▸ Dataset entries
-------------------------

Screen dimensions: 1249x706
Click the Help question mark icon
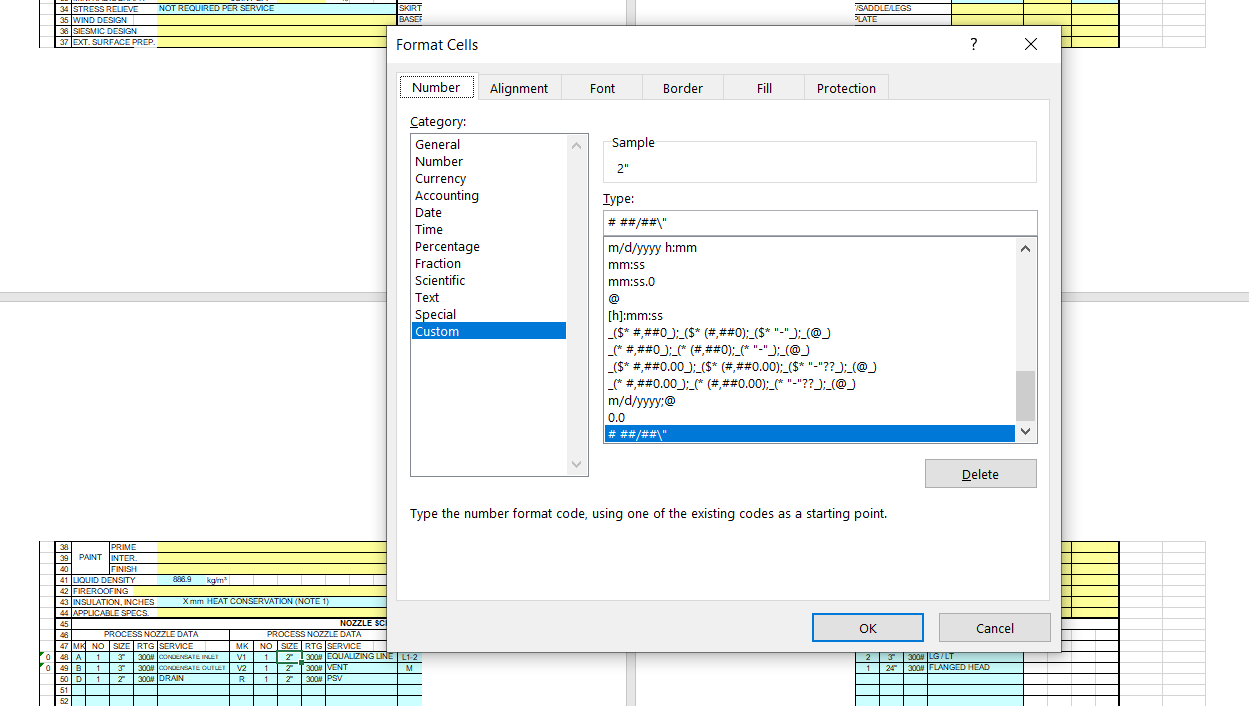[972, 44]
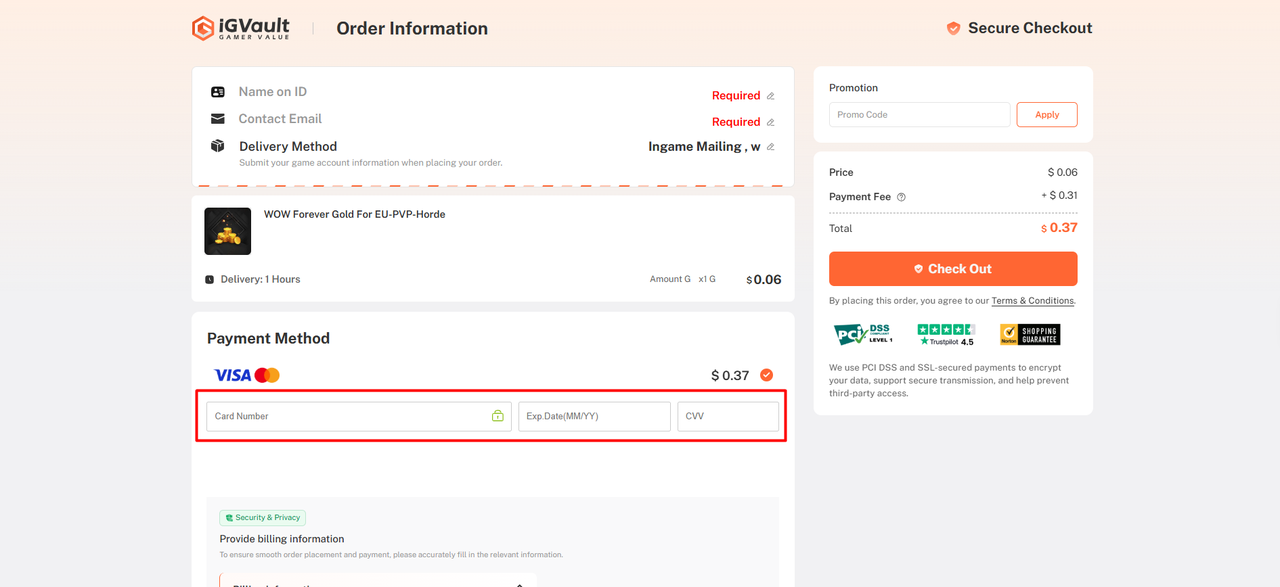
Task: Click the orange Check Out button
Action: pos(953,269)
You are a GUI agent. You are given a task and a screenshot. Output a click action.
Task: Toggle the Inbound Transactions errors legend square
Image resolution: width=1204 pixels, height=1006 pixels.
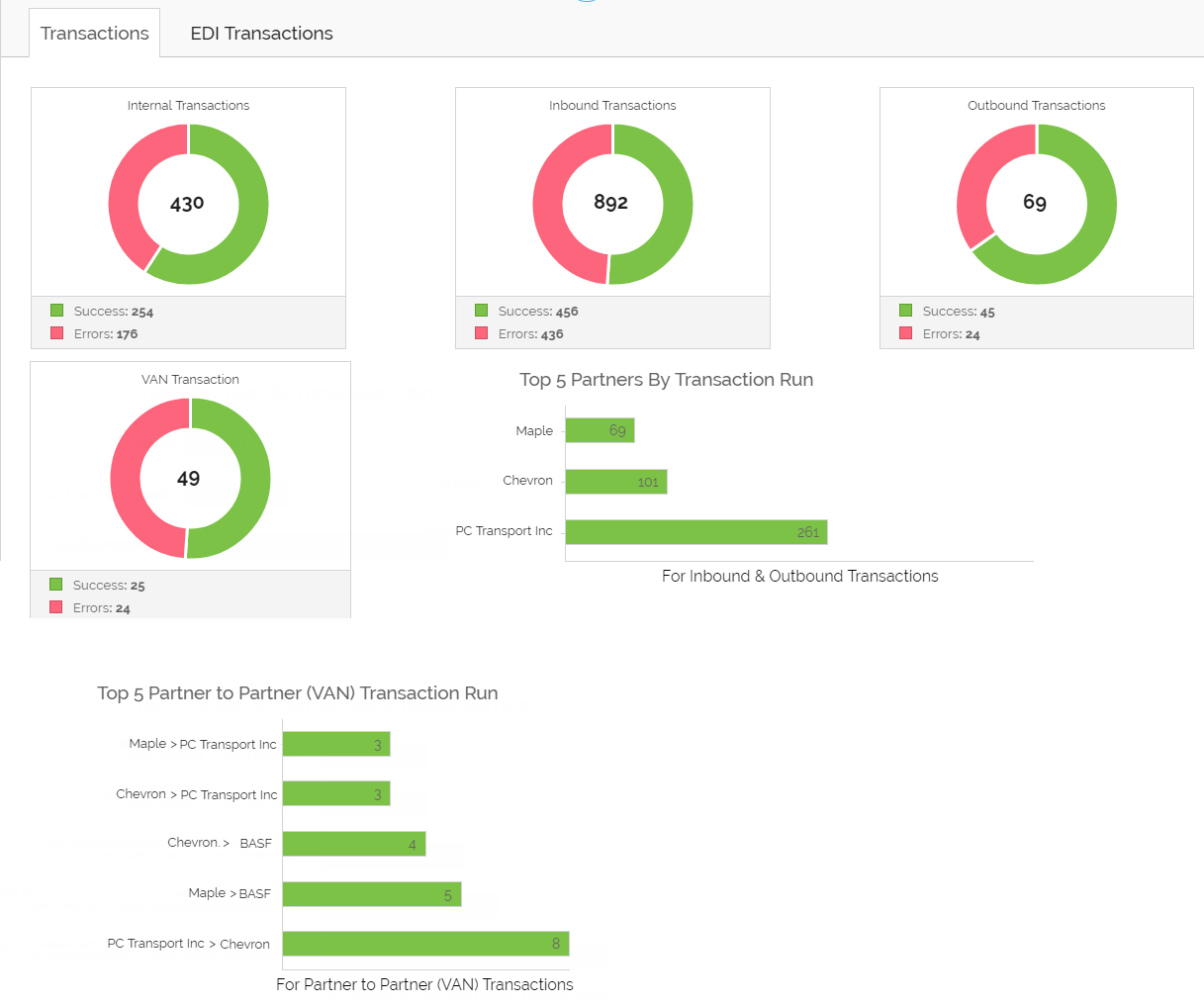(x=482, y=333)
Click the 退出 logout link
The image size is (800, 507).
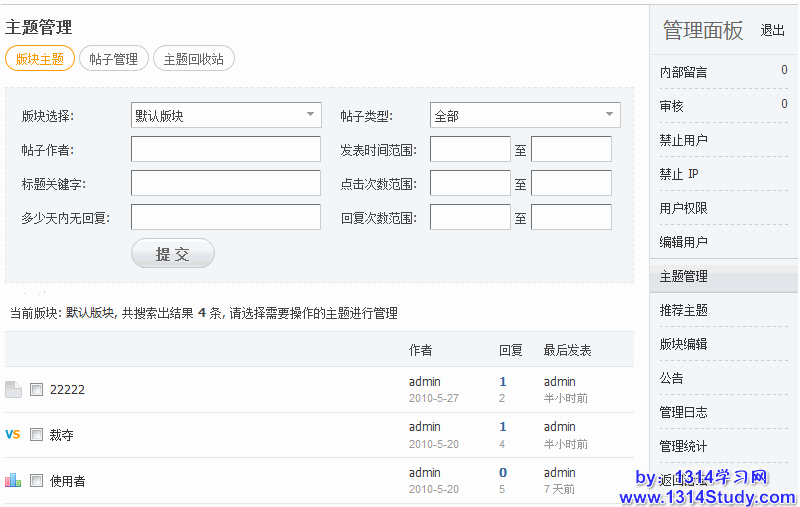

-------------------------

Repeat word for word the lines starting at the one with "Task: Toggle the" and ending at the final line of the records above, both included; no pictures.

Task: Toggle the Inbound Transactions errors legend square
Image resolution: width=1204 pixels, height=1006 pixels.
(x=482, y=333)
Click the 退出 logout link
The image size is (800, 507).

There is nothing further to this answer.